M.S. Jameson non si limita al racconto dei personaggi che stanno da quella che palesemente vede come la parte “giusta” della storia; riserva parecchio spazio al capo di David Renn, all’uomo che ha acquistato la compagnia navale della defunta nonna Russell, si sofferma sulla descrizione delle truffe di industriali e finanzieri ai danni dello stato e di risparmiatori meno accorti durante e dopo il conflitto. E non per questo lesina le critiche al partito laburista, alla facilità con cui chi entra in parlamento volta le spalle alla classe lavoratrice. Ha una parola tagliente per tutti, e non ha meno comprensione. L’impressione è che M.S. fosse abbastanza salda nei propri principi da sapere indicare cosa fosse giusto e cosa fosse sbagliato, e che tuttavia fosse parimenti incline a comprendere che dietro ogni azione ributtante c’è un essere umano, e non un mostro. Anche i potenti sono umani, e gli umani sono tutti deboli, soprattutto quelli che temono la debolezza.**




Meno di un mese prima, Ridley aveva pubblicato il suo libro d’esordio. Aveva tutte le carte in regola per essere un grande romanzo, tranne la grandezza; tutte le meraviglie tranne la misteriosa meraviglia della letteratura, lo stupore di una nuova nascita, l’estasi spirituale che scaturisce tra la parola e l’idea, e deriva da entrambe e da nessuna. Il libro aveva avuto un successo immediato e travolgente.”
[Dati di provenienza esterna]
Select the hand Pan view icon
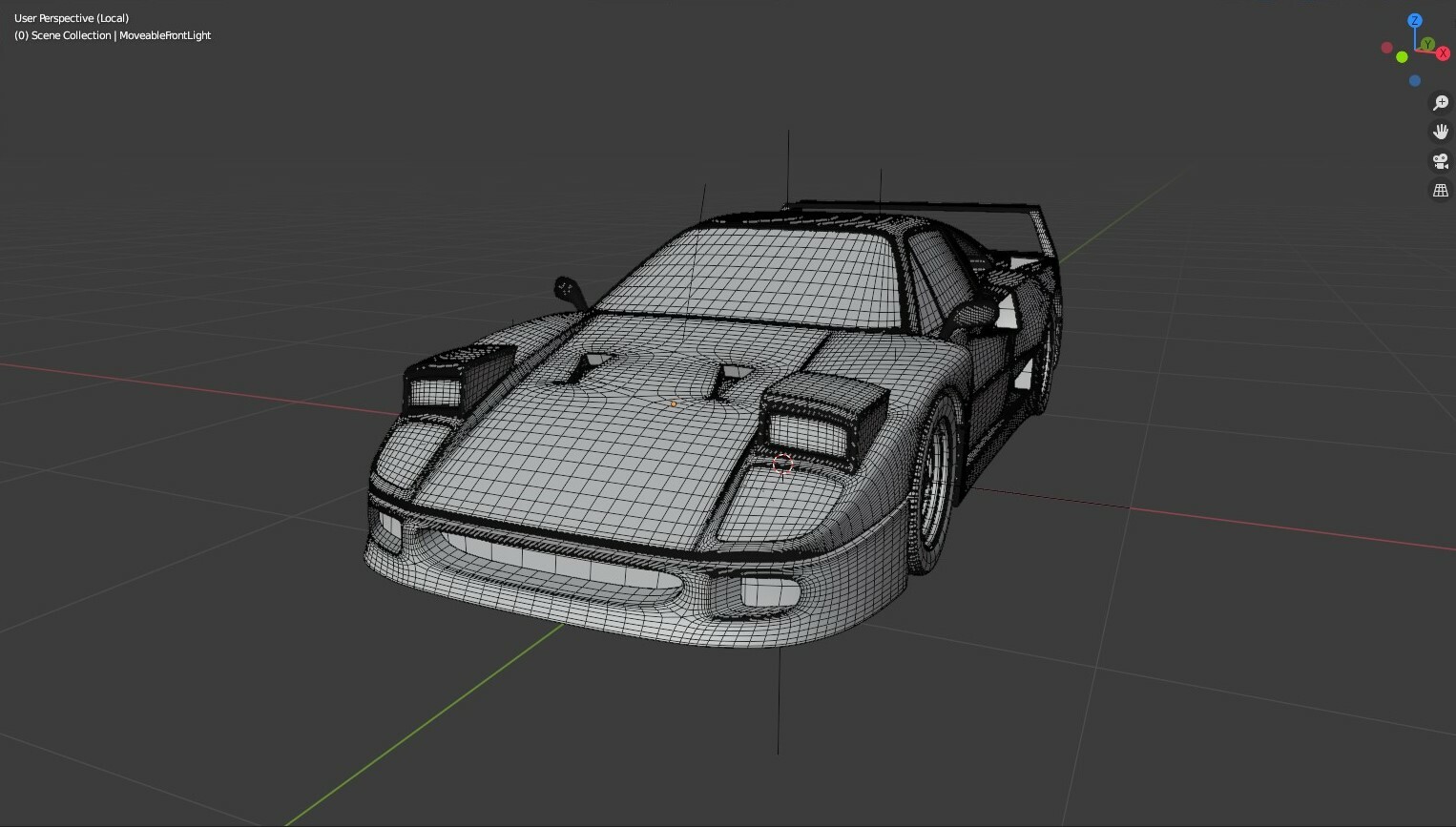 point(1441,131)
Meglio non aggiungere altro a un post che è più omelia innamorata che recensione. Consiglio spassionatamente M.S. e auspico di vedere tutta la sua bibliografia tradotta. Magari in una confezione più fedele al suo spirito, ecco.

*non dubito di aver appesantito di buona misura questa recensione, a forza di svicolare verso questioni prettamente politiche, ma glissare sarebbe fare un torto all’autrice; la colonna sonora adeguata al romanzo varia dal punk etico degli IDLES all’Internazionale.

**in questo periodo sto guardando Clone Wars, all’inizio piazzano sempre delle frasi filosofico-ispirazionali che temo mi stiano guidando alla produzione di queste fregnacce – che comunque, benché si presentino in forma di fregnacce, non sono del tutto da buttare.